CEO, MANAGING PARTNER OF WALL STREET BROKER-DEALER CHARGED IN CONSPIRACY TO BRIBE FOREIGN OFFICIALS

FROM:  U.S. JUSTICE DEPARTMENT 
Monday, April 14, 2014
CEO and Managing Partner of Wall Street Broker-Dealer Charged with Massive International Bribery Scheme

The chief executive officer and a managing partner of a New York-based U.S. broker-dealer were arrested today on felony charges arising from a conspiracy to pay bribes to a senior official in Venezuela’s state economic development bank.

Acting Assistant Attorney General David A. O’Neil of the Justice Department’s Criminal Division, U.S. Attorney Preet Bharara of the Southern District of New York and Assistant Director in Charge George Venizelos of the New York Office of the FBI made the announcement.

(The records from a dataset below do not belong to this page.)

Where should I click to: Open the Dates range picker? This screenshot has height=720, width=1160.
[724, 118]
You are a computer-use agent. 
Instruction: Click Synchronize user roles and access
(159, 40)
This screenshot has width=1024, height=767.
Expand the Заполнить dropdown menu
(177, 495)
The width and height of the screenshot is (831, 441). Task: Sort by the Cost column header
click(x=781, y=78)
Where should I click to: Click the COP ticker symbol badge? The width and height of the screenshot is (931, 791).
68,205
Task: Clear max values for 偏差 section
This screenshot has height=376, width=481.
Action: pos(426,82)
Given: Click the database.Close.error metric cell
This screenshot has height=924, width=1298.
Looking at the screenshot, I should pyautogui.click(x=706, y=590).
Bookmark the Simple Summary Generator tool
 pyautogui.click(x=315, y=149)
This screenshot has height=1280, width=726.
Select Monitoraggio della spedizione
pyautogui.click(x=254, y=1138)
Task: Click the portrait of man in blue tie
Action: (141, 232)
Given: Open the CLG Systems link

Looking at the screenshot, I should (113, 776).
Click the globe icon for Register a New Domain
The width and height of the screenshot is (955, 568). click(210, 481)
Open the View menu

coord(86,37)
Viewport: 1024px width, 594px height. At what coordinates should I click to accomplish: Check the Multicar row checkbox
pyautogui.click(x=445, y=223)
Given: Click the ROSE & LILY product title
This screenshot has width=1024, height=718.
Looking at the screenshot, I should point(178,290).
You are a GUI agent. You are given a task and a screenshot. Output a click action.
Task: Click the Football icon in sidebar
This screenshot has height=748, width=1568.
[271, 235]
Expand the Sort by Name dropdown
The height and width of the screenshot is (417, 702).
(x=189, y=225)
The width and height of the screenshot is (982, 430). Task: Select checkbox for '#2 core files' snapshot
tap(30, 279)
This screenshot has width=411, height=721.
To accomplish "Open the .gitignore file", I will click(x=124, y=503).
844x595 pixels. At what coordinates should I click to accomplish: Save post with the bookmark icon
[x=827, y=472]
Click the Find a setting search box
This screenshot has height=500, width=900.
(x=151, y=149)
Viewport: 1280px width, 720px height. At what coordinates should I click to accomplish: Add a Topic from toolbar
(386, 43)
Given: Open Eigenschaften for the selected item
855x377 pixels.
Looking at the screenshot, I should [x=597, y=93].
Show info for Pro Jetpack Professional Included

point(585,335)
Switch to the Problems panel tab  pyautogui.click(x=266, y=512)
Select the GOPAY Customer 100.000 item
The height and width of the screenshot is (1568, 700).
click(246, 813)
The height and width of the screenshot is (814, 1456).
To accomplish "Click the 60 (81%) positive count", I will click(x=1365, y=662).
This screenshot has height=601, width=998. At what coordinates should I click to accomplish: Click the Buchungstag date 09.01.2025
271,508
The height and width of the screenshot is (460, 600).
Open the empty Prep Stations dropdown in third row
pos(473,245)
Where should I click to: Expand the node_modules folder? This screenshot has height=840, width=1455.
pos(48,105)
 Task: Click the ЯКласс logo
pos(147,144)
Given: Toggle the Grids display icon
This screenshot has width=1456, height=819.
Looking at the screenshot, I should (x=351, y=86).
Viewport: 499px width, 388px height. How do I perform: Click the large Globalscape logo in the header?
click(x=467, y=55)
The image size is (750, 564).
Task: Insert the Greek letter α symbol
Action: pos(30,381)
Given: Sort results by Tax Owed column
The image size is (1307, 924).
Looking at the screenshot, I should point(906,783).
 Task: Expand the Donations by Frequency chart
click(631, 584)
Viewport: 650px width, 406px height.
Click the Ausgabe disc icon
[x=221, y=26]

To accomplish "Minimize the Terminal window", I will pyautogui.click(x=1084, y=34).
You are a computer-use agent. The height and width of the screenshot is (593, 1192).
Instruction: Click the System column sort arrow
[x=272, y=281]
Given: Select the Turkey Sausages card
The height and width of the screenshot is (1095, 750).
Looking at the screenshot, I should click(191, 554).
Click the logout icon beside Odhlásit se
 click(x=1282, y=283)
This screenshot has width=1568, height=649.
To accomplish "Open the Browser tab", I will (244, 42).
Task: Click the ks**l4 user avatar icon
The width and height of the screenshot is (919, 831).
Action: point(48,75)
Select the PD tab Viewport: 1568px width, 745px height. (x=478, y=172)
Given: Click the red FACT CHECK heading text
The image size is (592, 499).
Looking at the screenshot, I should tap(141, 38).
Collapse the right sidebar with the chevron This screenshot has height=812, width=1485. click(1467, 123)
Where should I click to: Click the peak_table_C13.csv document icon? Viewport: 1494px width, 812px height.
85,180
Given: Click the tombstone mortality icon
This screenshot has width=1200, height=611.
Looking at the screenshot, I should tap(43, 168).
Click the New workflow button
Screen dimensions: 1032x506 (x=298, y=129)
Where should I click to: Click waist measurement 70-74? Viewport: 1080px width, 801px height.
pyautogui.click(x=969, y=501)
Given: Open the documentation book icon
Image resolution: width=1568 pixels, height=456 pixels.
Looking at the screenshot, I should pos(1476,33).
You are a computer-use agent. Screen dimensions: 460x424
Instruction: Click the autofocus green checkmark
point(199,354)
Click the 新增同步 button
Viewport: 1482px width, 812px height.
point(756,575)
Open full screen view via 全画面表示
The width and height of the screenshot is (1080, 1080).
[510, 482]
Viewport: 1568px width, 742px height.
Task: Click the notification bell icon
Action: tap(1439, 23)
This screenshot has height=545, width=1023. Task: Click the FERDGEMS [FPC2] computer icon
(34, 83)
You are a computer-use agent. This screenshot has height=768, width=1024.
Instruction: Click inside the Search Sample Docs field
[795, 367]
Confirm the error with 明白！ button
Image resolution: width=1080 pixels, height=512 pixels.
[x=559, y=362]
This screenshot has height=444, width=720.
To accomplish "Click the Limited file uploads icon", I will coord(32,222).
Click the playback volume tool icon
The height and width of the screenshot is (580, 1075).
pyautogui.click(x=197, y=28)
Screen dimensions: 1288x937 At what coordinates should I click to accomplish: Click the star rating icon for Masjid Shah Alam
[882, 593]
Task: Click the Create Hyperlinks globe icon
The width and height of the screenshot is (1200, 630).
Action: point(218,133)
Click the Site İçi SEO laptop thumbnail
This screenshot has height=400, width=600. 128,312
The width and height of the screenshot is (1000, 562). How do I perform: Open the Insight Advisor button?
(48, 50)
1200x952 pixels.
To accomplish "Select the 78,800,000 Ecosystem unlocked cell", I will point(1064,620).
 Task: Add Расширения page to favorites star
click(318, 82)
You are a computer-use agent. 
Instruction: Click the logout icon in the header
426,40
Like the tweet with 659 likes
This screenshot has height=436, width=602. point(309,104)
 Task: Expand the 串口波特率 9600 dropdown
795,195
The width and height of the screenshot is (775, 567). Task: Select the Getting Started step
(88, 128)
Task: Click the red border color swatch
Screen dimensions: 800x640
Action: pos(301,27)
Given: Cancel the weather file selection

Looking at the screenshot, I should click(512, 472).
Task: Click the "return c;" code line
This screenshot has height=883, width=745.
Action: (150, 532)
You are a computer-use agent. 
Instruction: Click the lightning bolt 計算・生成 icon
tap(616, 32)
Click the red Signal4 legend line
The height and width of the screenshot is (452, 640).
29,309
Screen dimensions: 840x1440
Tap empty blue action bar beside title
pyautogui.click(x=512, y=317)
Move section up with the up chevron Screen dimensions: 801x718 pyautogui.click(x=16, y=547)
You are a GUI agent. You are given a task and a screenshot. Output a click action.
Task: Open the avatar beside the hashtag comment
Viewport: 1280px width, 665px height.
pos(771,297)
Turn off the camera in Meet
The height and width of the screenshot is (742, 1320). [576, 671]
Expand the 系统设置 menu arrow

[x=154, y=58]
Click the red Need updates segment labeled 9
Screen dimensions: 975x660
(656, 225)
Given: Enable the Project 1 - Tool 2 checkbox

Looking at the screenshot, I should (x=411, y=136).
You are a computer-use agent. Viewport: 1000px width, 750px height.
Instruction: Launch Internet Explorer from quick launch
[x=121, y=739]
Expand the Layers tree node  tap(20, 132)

According to the indictment unsealed today, Benito Chinea and Joseph DeMeneses, who were the Chief Executive Officer and a managing partner, respectively, of a New York-based broker-dealer (Broker-Dealer), are accused of conspiring with others to pay and launder bribes to Maria de los Angeles Gonzalez de Hernandez, a senior official in Venezuela’s state-owned economic development bank, Banco de Desarollo Económico y Social de Venezuela (BANDES), in exchange for her directing BANDES’s financial trading business to the Broker-Dealer. DeMeneses was also charged with conspiring to obstruct an examination of the Broker-Dealer by the U.S. Securities and Exchange Commission (SEC) to conceal the true facts of the Broker-Dealer’s relationship with BANDES.

Chinea, 47, was arrested today in Manalapan, N.J., where he resides, and DeMeneses, 44, was arrested today in Fairfield, Conn., where he resides.  In a separate action, the SEC announced civil charges against Chinea, DeMeneses and others involved in the bribery scheme.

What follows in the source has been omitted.